10 de novembro de 2024

Da "comadre Jacqueline" a Donald Trump, por Guálter George

Beira o ridículo a excitação de políticos de direita diante da possibilidade do novo governo americano pressionar as nossas autoridades (Arte: Carlus Campos)

Vou começar hoje por uma história que, desde criança, me faz gargalhar, atribuindo-se o protagonismo, na versão que conheci, a uma figura folclórica de Iguatu, onde nasci e vivi toda a infância e parte da adolescência. Contava-se o caso de uma pessoa de família humilde que, ousada, escrevera à Casa Branca convidando o então presidente John Kennedy para ser padrinho do seu filho, um tempo depois recebendo correspondência protocolar do governo americano com um "aceite" do poderoso político. Assim seguiram até o dia em que chegou a notícia de que Kennedy havia sido assassinado, o que fez a mãe da criança cair em incontrolável choro por imaginar como estaria àquela hora "a comadre Jackeline!".

Um (bom) tempo depois volto à história, já tendo dúvidas se, como imaginei sempre, tratava-se mesmo de uma piada. É que reações observadas entre nós desde a vitória de Donald Trump na corrida presidencial norte-americana, no Brasil e no Ceará, colocam-se no mesmo plano do inacreditável e estabelecem algumas relações diretas que não existem, indicando como natural uma consequência imediata por aqui. A voz mais eloquente nesse sentido é a do ex-presidente Jair Bolsonaro, com alguns registros que chegam ao estágio do ridículo.
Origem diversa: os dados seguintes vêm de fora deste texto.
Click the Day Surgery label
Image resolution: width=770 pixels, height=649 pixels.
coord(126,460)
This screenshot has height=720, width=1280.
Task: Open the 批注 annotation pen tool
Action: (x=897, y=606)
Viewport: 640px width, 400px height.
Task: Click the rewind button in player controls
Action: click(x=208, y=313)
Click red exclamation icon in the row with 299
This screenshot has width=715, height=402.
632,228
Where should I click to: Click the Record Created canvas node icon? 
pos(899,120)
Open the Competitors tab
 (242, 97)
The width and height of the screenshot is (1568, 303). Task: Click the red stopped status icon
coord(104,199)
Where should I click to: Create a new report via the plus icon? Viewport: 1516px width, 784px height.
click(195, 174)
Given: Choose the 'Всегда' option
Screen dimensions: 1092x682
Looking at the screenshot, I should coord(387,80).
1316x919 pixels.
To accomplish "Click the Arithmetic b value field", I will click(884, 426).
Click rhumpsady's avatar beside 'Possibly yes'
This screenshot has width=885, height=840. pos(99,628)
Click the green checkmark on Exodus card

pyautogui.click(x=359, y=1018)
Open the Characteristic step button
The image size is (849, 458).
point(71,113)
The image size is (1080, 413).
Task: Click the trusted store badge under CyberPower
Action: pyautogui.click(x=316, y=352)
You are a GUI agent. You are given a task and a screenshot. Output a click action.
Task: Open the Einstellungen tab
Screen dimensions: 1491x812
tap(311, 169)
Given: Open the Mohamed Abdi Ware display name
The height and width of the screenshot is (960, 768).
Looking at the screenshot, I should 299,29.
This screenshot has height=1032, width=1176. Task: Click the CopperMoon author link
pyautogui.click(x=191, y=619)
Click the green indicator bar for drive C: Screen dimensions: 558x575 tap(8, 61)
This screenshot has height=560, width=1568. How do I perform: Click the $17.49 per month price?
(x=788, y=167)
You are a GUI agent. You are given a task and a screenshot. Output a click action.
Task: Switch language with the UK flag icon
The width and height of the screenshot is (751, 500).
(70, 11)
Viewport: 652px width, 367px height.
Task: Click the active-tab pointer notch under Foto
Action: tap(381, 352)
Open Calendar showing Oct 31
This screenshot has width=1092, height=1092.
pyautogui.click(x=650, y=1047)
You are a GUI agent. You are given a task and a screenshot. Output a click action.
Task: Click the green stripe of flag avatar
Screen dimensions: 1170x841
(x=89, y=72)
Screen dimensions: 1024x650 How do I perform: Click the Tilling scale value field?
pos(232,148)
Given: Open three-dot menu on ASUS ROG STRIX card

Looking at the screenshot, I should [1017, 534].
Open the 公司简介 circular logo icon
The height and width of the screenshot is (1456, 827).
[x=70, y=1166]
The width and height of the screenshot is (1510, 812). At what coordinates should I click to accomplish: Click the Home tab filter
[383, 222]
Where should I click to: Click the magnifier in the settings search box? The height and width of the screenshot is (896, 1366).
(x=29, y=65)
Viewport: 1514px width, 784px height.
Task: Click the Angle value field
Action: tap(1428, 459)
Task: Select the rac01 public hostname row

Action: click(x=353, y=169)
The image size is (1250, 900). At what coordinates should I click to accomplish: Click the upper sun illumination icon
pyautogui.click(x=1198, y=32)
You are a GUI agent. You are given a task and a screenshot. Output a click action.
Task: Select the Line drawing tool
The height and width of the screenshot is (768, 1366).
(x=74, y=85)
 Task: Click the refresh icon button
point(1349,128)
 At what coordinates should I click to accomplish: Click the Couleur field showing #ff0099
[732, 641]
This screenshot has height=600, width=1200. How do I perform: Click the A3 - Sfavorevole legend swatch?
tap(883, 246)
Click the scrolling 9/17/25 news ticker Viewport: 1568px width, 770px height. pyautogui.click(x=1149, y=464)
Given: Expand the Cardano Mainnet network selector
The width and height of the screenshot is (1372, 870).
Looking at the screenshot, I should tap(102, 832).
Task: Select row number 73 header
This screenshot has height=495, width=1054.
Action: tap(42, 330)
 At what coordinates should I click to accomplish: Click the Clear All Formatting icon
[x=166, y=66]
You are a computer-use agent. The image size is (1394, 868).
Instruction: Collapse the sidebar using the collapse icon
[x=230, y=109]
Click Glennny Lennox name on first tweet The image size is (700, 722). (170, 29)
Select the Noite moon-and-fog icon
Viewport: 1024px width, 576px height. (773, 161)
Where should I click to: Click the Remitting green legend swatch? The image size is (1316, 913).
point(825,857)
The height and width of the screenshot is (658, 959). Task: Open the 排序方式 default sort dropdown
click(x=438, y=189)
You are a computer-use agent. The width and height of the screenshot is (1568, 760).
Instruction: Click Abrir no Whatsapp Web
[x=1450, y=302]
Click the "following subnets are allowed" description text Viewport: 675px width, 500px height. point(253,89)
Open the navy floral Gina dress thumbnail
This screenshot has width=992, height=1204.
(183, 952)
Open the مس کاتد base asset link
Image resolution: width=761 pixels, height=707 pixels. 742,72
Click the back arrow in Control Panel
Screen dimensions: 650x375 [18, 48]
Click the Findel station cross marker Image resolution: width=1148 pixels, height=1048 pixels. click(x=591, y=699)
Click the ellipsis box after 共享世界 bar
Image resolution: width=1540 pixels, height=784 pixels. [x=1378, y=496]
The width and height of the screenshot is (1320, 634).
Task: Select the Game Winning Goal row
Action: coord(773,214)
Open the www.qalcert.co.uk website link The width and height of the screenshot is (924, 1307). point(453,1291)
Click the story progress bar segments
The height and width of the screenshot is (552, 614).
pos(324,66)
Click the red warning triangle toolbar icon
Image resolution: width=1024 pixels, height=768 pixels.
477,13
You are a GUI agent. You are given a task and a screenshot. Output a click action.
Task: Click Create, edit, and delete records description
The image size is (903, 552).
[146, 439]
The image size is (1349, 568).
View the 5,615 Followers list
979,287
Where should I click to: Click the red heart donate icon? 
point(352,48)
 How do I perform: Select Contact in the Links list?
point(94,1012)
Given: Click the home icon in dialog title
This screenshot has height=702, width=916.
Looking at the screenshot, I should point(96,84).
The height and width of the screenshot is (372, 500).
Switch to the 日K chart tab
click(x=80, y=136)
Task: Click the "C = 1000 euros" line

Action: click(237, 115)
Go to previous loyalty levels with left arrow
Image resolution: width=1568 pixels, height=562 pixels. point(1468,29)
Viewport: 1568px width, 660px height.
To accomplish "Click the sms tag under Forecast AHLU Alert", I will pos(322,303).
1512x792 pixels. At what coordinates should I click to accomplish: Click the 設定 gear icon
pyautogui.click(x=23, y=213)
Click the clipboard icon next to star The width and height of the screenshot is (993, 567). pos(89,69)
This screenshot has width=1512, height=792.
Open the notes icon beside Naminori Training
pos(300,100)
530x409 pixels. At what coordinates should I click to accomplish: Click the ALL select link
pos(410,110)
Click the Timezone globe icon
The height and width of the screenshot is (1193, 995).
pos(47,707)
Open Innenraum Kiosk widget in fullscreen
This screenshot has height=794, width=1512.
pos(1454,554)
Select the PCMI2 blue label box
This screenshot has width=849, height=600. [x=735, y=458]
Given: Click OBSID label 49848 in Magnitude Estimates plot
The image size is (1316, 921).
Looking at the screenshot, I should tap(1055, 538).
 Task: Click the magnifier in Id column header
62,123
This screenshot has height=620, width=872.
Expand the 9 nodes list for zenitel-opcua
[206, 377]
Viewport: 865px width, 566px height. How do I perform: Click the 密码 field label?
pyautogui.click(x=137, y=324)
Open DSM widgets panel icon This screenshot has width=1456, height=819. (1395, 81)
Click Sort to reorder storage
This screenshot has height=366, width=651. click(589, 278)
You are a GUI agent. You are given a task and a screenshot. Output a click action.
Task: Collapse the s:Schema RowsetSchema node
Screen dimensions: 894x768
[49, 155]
Bolsonaro, por exemplo, anunciou que pediria autorização ao STF para ir à posse de Trump em 20 de janeiro, na expectativa natural de que seja convidado, questionando o ministro Alexandre de Moraes, responsável pelo recolhimento do seu passaporte diante da condição atual de investigado por crimes que teria cometido na época em que presidia o País, se ele "terá coragem de dizer não ao homem mais poderoso do mundo". Uma visão colonizada que não deveria ser expressa por alguém que já esteve na condição de principal autoridade brasileira e que, parece, se movimenta com planos de um dia voltar à posição. Ele, mais do que qualquer outro entre aqueles que o seguem politicamente, deveria saber que a soberania é a primeira característica de um Estado nacional, ou seja, que o Judiciário brasileiro não tem qualquer obrigação de julgar um pedido considerando a força geopolítica que eventualmente tenha seu signatário. Não é uma questão que lhe diga respeito.

A vitória de Trump, parece claro, estabelece um horizonte político diferente e com dificuldades novas para o governo Lula, olhando-se apenas para o ambiente político. Há uma oposição ainda mais animada em relação aos embates esperados para a metade final do mandato do petista como presidente que vai até janeiro de 2027, fortalecida pelo que acaba de acontecer, mas, repita-se, imaginar um efeito imediato, meio que nos transformando numa colônia sem capacidade de tomar decisões por si, parece muito pouco condizente com o discurso de quem se arvora nacionalista e defensor de valores brasileiros. É, incoerentemente, a base do discurso desse grupo.

Beira o ridículo, por exemplo, a excitação de políticos de direita, alguns com mandatos populares outorgados por eleitores cearenses, diante da possibilidade do (futuro) novo governo dos Estados Unidos pressionar as nossas autoridades por uma mudança de atitude em relação à tentativa de golpe de Estado em 8 de janeiro de 2023 que deixou um rastro de destruição nos endereços institucionais de poder no País. Com viés antipatriótico evidente, porque alguns deles chegam a estimular a ideia de medidas sancionadoras contra o Brasil, indiferentes ao fato de que isso prejudicaria o interesse econômico nacional. O eleitor distante da bolha ideológica na qual vivem estes, realmente entenderá que o fim (atrapalhar o governo Lula) justificaria o meio? Fica a pergunta.